> [Exercise]: The reply should hold only the lines from the one with "You are a computer-use" to the one with "Click the Module", both ends kept, exactly as they appear below, without any pictures.

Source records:
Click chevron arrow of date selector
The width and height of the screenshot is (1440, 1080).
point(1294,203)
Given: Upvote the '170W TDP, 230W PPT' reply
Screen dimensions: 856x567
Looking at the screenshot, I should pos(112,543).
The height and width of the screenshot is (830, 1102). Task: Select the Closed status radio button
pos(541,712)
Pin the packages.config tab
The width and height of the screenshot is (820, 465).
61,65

---

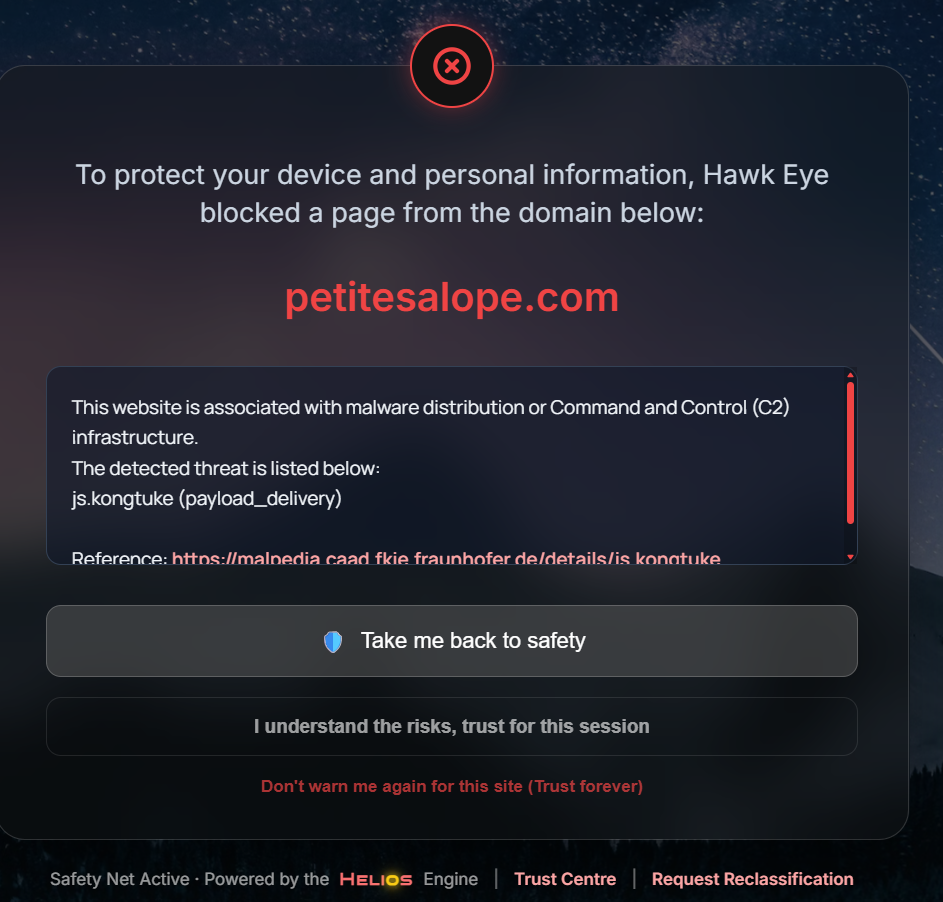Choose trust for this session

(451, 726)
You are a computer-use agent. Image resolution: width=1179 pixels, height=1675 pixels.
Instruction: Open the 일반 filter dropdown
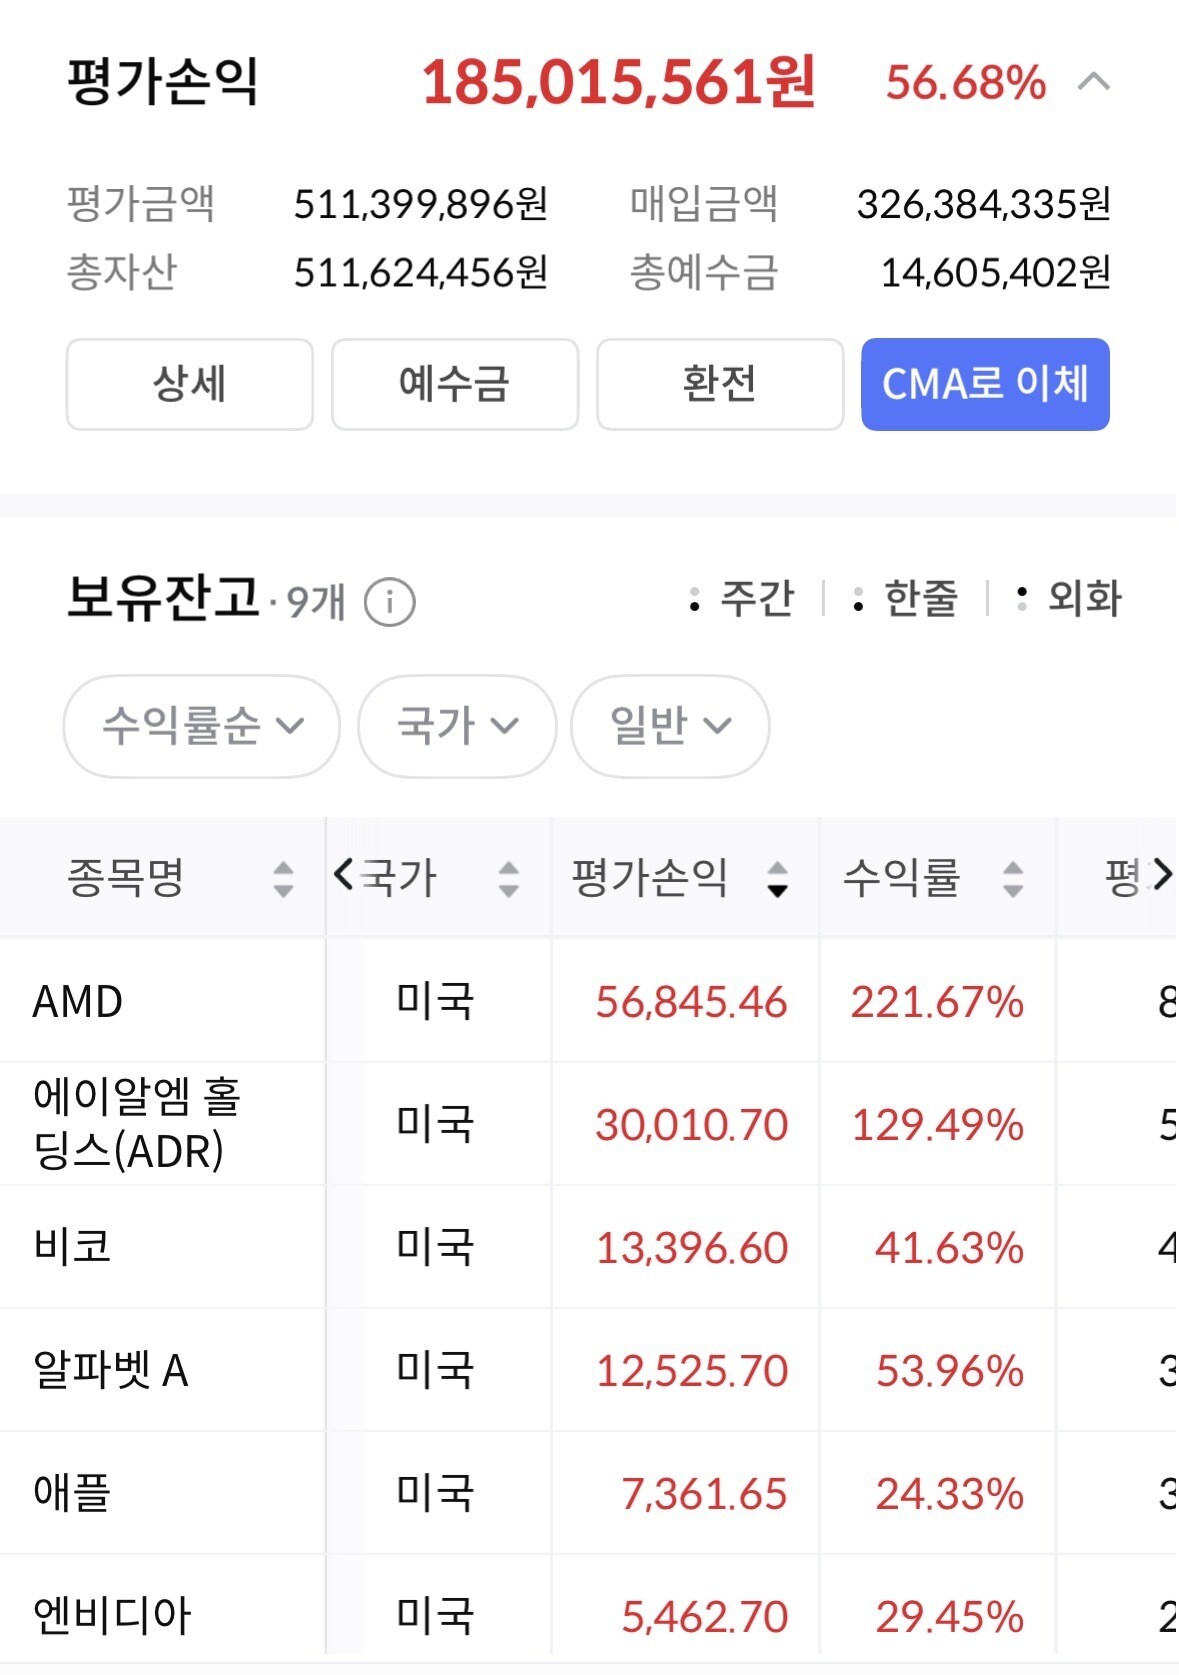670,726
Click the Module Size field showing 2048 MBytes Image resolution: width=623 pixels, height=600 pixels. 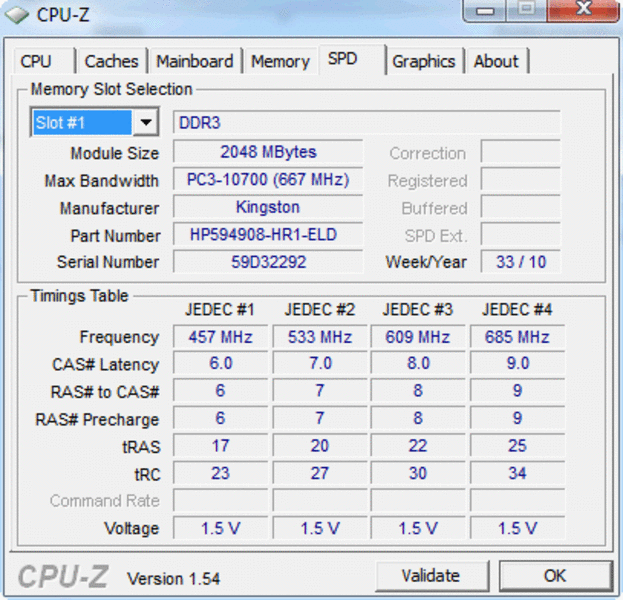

> [Solution to the exercise]:
You are a computer-use agent. Image resolution: width=1179 pixels, height=1675 pixels.
Instruction: Open the 일반 filter dropdown
670,726
Click the Module Size field showing 2048 MBytes Image resolution: width=623 pixels, height=600 pixels. 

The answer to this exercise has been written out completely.